[[ ENTRIES SHOWN, beginning ]]
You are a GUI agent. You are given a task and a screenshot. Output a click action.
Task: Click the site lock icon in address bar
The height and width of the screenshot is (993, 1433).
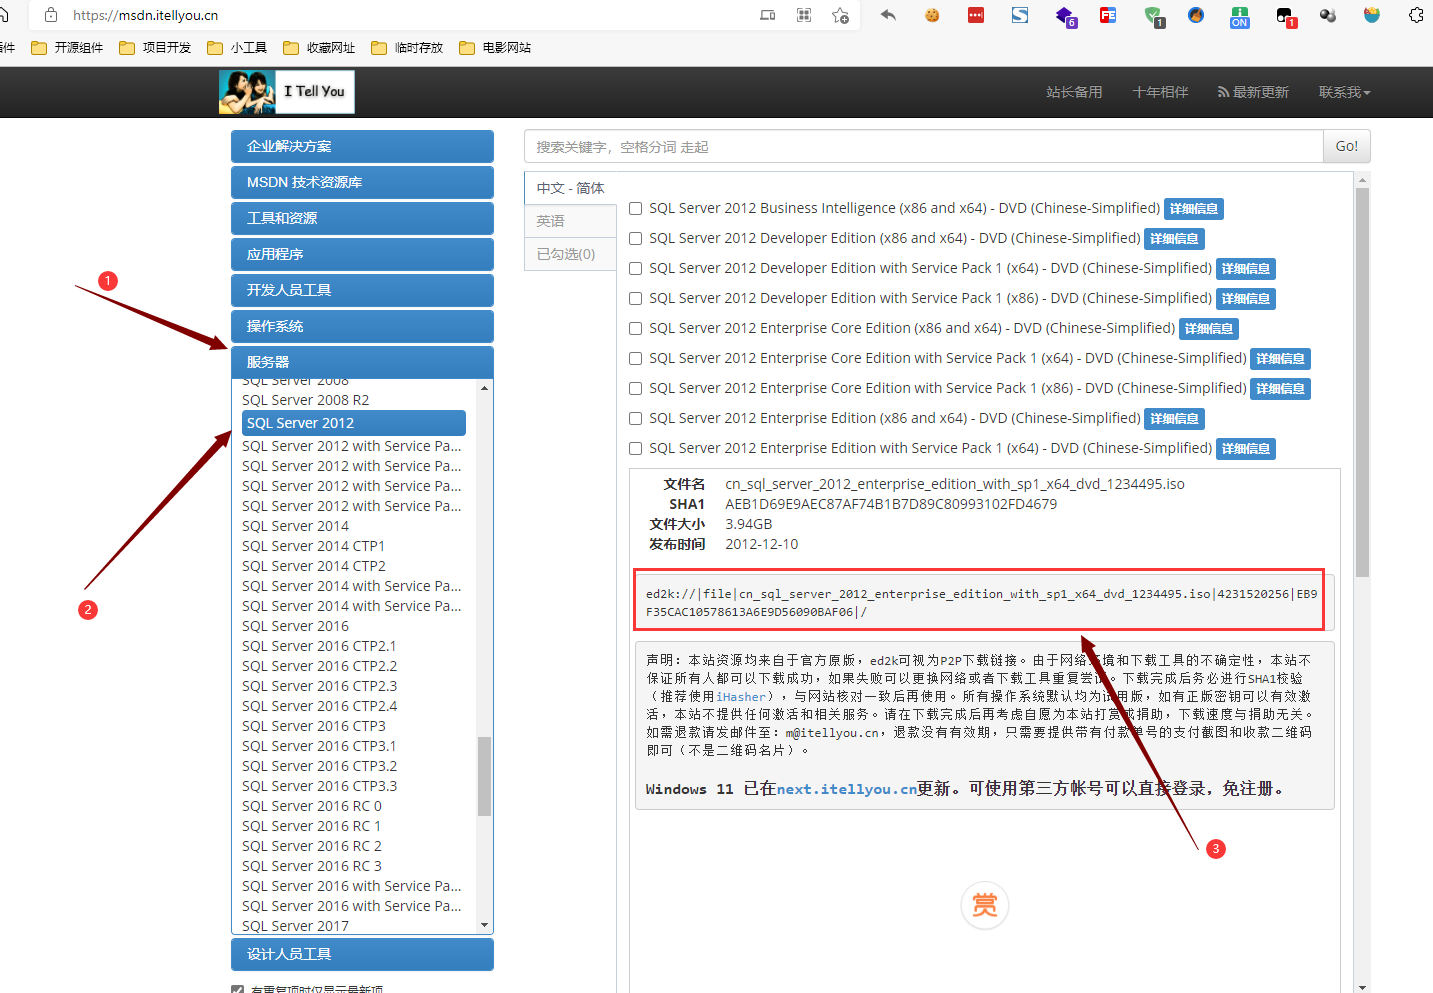pyautogui.click(x=51, y=15)
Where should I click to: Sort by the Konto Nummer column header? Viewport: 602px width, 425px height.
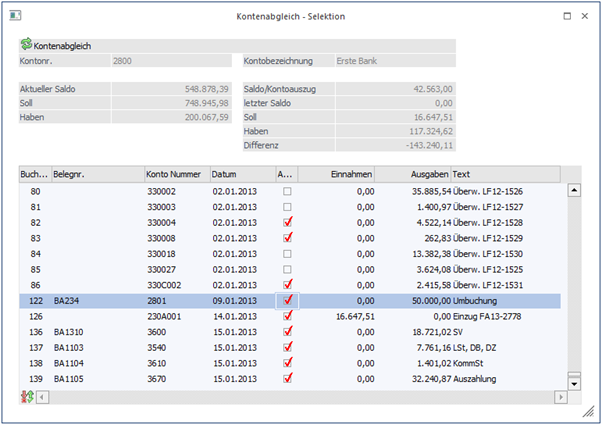[x=175, y=173]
[[ ENTRIES SHOWN, end ]]
EXERCISE DIRECTIONS:
Please retype exactly the lines from the one containing "The height and" through the last line of the records, both included, leaving out every picture.

SOLUTION TO THE PROBLEM:
The height and width of the screenshot is (993, 1433).
pyautogui.click(x=51, y=15)
Where should I click to: Sort by the Konto Nummer column header? Viewport: 602px width, 425px height.
[x=175, y=173]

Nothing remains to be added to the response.